An animated adaptation of Chobits was produced by Madhouse, Tokyo Broadcasting System, Pioneer LDC and Movic and directed by Morio Asaka, with Hisashi Abe designing the characters and Keitarō Takanami composing the music. The series was broadcast in 26 episodes from 2 April 2002 to 24 September 2002 on TBS. It was later released on 8 DVDs. The original episodes 9 and 18 are "recap" episodes, summarizing previous events. These episodes were re-numbered for the DVD release as episodes 8.5 and 16.5, respectively, and removed from their original sequence by being published together on the final DVD. As a result, the series is 24 episodes long on DVD. In addition, there are two DVD-only OVAs: a 27th episode recapping the series (numbered episode 24.5) and a 6-minute special, "Chobits: Plum and Kotoko Deliver". The opening theme is "Let Me Be With You" by Round Table featuring Nino. The ending themes are "Raison d'être" (Reason to Be) by Rie Tanaka (episodes 1–13), "Ningyo-hime" (Mermaid Princess) by Rie Tanaka (episodes 14–25), and "Katakoto no Koi" (Awkward Love) by Rie Tanaka and Tomokazu Sugita (episode 26). The ending theme for the OVA is "Book End Bossa" by Round Table featuring Nino.

Chobits was licensed in North America by Geneon in July 2002, which has released the series in 7 DVDs. This release is redistributed in the United Kingdom (on 6 DVDs instead of 7, placing the recap episodes and special as extras on disk 6) by MVM Films, and in Australia and New Zealand by Madman Entertainment. At Anime Boston 2010, North American anime distributor Funimation announced that they license rescued Chobits and would release the series on DVD and Blu-ray on April 26, 2011, and May 10, 2011, respectively. The anime series made its US television debut on May 9, 2011, on the Funimation Channel.

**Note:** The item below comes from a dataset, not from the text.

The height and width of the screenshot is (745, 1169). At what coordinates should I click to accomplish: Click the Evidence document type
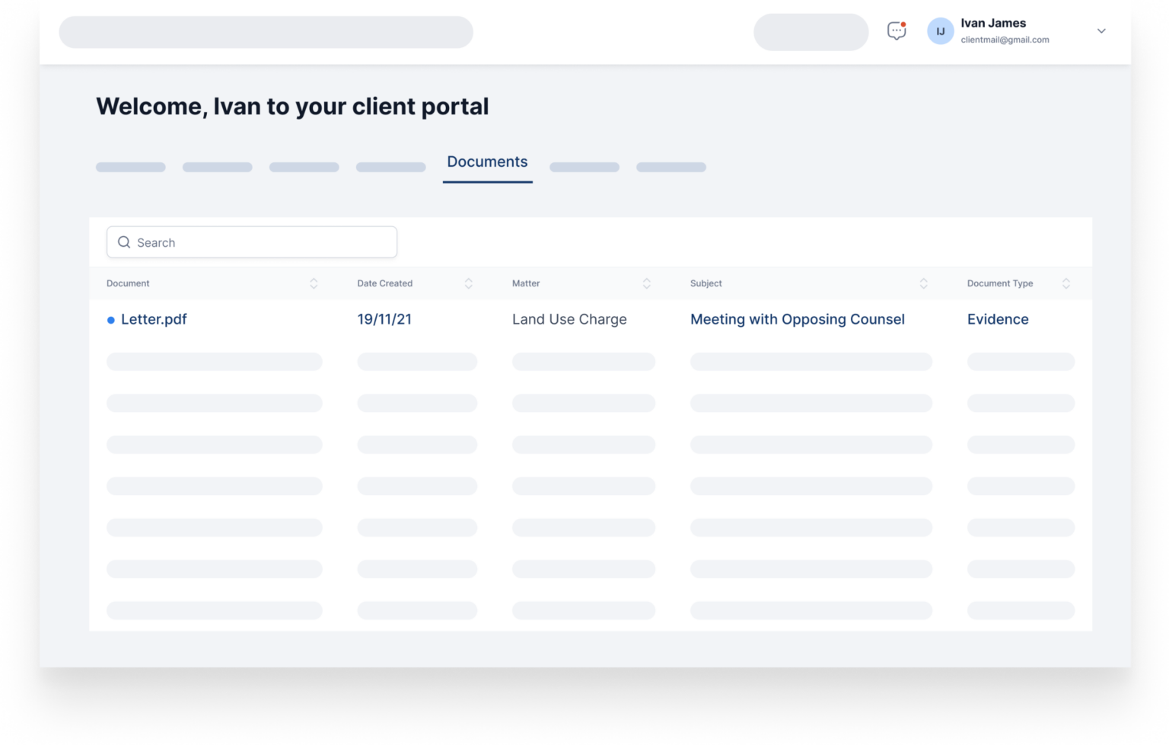tap(997, 319)
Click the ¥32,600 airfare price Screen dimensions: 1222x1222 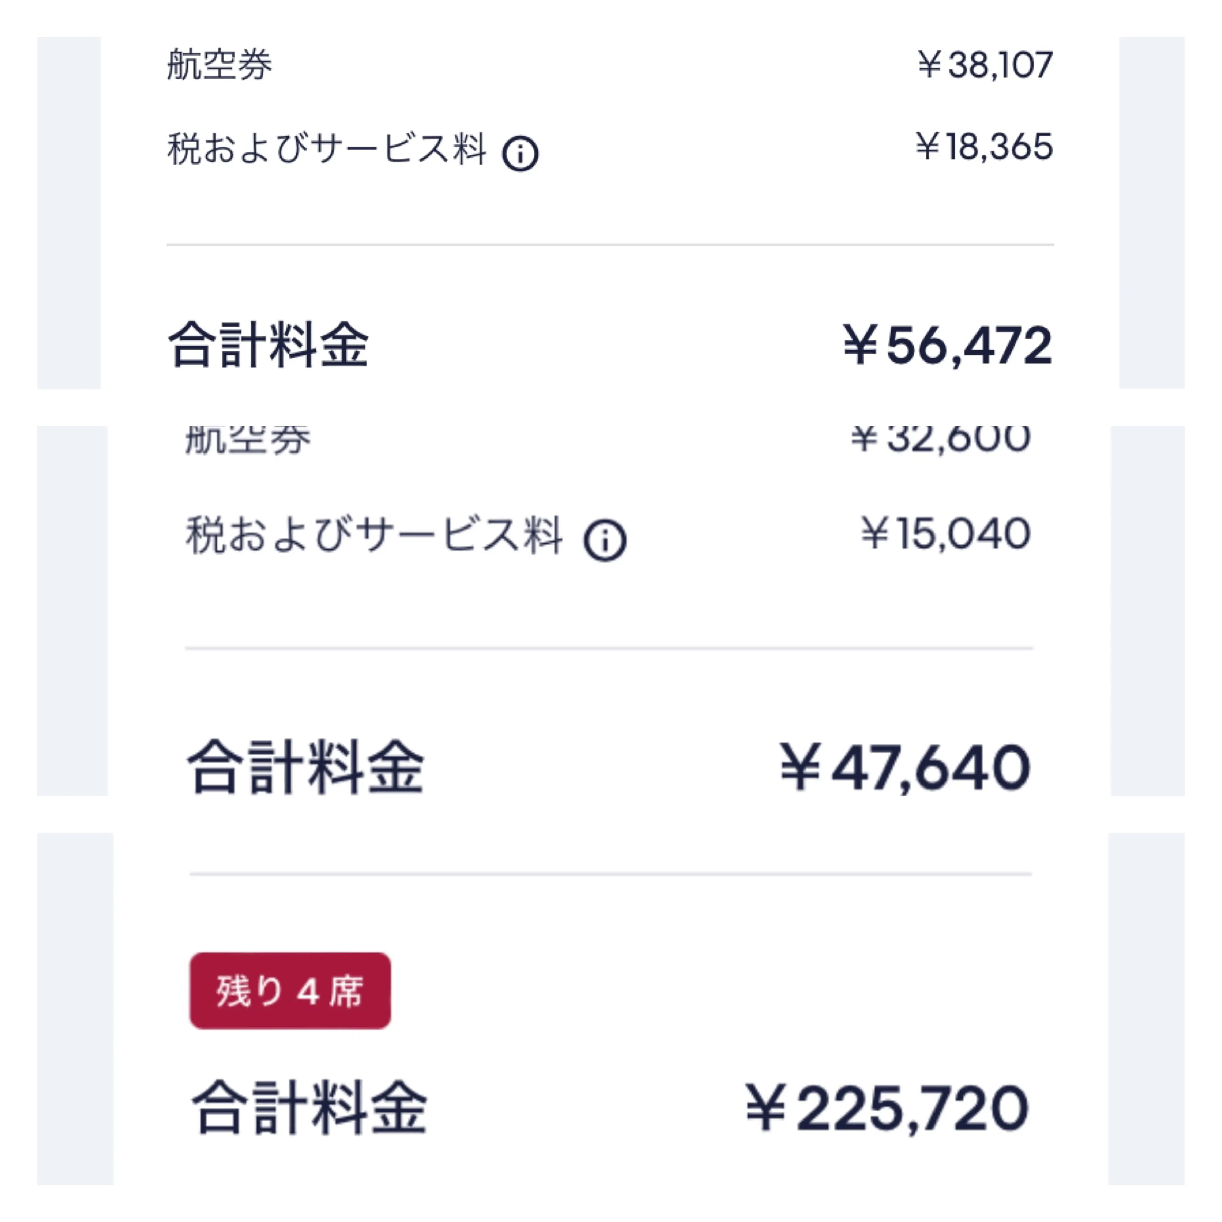pos(941,438)
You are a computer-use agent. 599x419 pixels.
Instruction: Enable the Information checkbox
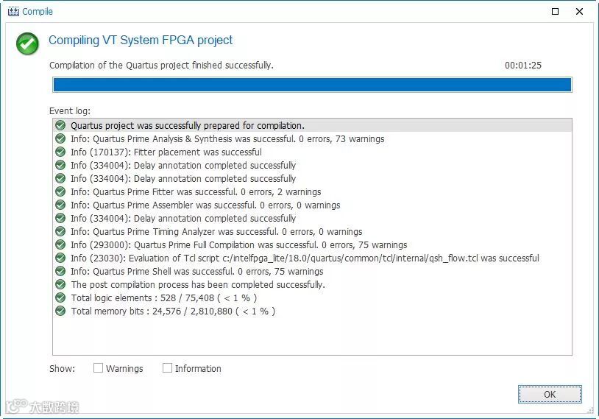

The series is also licensed in Taiwan by Proware Multimedia, in France and the Netherlands by Kazé, in Germany by ADV Films and later Kaze Germany, and in Russia by MC Entertainment. The series was broadcast in Korea by AniOne TV, in France by Europe 2 TV, in Spain by both Animax España and Buzz Channel, in Portugal on Animax Portugal, and in Poland by Hyper.

===Soundtracks===
Two soundtracks from the anime were released by Pioneer. Chobits Original Soundtrack 001 was released 1 July 2003 and Chobits Original Soundtrack 002 was released 7 October 2003. Three singles were released, the opening theme "Let Me Be with You" by Round Table featuring Nino, and two ending themes by Rie Tanaka, "Raison d'être" and "Ningyo Hime". In addition, a character song album, Chobits Character Song Collection, was released on 17 February 2004.

One piece of music in the anime nicknamed "Dark Chi's Theme" by fans (because it appears in "Freya mode") appears on the Best of Chobits soundtrack. Original name of the track is "Fuuma (Dialogue Mix)" and "Kamui (Dialogue Mix)", which are available on their respective singles "Fuuma" Single and "Kamui" Single from the X soundtrack.

===Video games===
In 2002 Marvelous Entertainment released in Japan only a Chobits game for the Nintendo Game Boy Advance called Chobits: Atashi Dake no Hito. The game was available bundled with a clear blue Game Boy Advance with a decal of Chi above the A+B buttons and a Chobits logo above the D-pad.

In 2003 Broccoli released a Sony PlayStation 2 game titled Chobits: Chii Dake no Hito, a Bishōjo visual novel. Like the Game Boy Advance game, this too was released only in Japan.

Another PC-version game was also released in 2002, using Macromedia and QuickTime as the background support. This game is called Communication Game, in which the player can "talk" with Chi and teach her to speak. It also contained some small games inside such as a keyboard typing game.

==Reception==
Reviews have been mixed. Shaenon K. Garrity of Anime News Network criticized the series' description of persocoms as "obedient" and "perfect," writing, "The persocoms are perfect women, stripped clean of everything that makes real women less than perfect servants to men—that is, one might say, everything that makes women human."
The adaptation was criticized for shifting the focus from Hideki to Chi, in particular for having episodes devoted to Chi "doing cute things" and providing fanservice. Helen McCarthy in 500 Essential Anime Movies stated that the OVA's main strength is "its questioning of how we use technology, and whether it can be a substitute, rather than a support, for real life".